Alex Baker, Head Chef at popular Tribeca bistro Yves
Head Chef at Yves
So, what are you drinking?
Espresso. It’s all I ever have time for!
How did you become a chef?
I worked as a cook during college to pay the bills and during that time I realized it was more than just a job to me. I felt passionate about food and cooking. That same year I studied abroad in Italy and traveled to Paris for a weekend. I immediately fell in love with the city and I decided to go to culinary school there. It was such a magical place to learn how to cook.
What do you love most about the kitchen?
I love the camaraderie. You spend so much time together and it becomes like a second family. It’s really very special.
What is your vision of equality?
I’d like to see a world where everyone has the same chance to grow and prosper.
What qualities/values do you think are necessary in an individual to be a contributor to achieving equality as a society?
I think a person that is trying to achieve equality in society needs to be steadfast, empathetic and compassionate.
How do you bring these qualities/values to your role as head chef to create an environment in your kitchen that mirrors your idea of equality?
I never give up on anyone. It is so important to me that all of my staff - my sous chef, my cooks, my dishwashers - all feel like they have the opportunity to learn and grow within my kitchen, no matter what level they are on.
I treat everyone equally with respect and compassion. Kitchens are very diverse workplaces and I think that is one of our best qualities as an industry. We all learn and grow from each other. We have different backgrounds and come from all over the world. In our kitchen at Yves we have 3 languages spoken. Everyone is learning a new language while just being at work - English, French and Spanish.
Our dishwasher, Shaggy, has been showing interest in becoming a cook. He is from Burkina Faso, Africa and his first language is French. He is the most hardworking person and so loyal. He just started working on the garde manger station and it has been really fun teaching him and watching him grow. These kinds of things take time and effort but in the end are so incredibly worth it. Not only is it great for him to learn new skills and do something he loves but also, it helps us as a team. He has also brought all his friends to work for me as well. When you allow people to prosper in your work environment and give them opportunity, they will always give back. Teaching Shaggy to cook has been one of my favorite things about becoming a Chef so far.
How do you think the hospitality industry at large is handling equality? What are the positives and negatives?

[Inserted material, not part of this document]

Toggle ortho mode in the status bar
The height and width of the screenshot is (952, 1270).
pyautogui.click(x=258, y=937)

I think we have come really far as an industry but we have a long way to go. In terms of women in kitchens we are really making strides right now and I only see it improving. There is a lot of talk about women’s roles in kitchens currently and I think that’s so great. The more we talk about it and create awareness the more we create change.

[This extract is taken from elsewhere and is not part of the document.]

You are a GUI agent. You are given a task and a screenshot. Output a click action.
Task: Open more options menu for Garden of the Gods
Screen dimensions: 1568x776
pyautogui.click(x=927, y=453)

There has also been a lot of press coming out about sexual harassment in kitchens. The kitchen has been a boys club for so long. Now women are stepping up and taking leadership roles. I’m hoping that because of this we will see this kind of behavior decrease.
The restaurant industry has always been a place that welcomes minorities and people from all different backgrounds. I love that about it. I’d like to see more minorities in leadership roles, though.

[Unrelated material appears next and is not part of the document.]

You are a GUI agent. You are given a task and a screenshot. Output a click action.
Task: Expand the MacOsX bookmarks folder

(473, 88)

How much of a personal burden would it be to balance creating equality in the kitchen with ensuring profitability?
I don’t see it as a burden at all. When you take the time to create equal opportunity and give people chances they almost always give back. When I started at Yves, I was the only woman. Since, I have hired a woman sous chef and my sister as a cook. It’s been nice having a balance of gender in the kitchen. It benefits everyone.
In your opinion, is your vision of equality achievable in your kitchen? and industry?
Absolutely. We work towards equality everyday.
In your industry?
Definitely achievable and we are getting there.
Society at large?
Of course equality is achievable as a society. We have to all work together to get there, though. It’s hard. But, I think the younger generations are so open-minded and really pushing for change and I’m hopeful for our future.
Thank you so much for taking the time.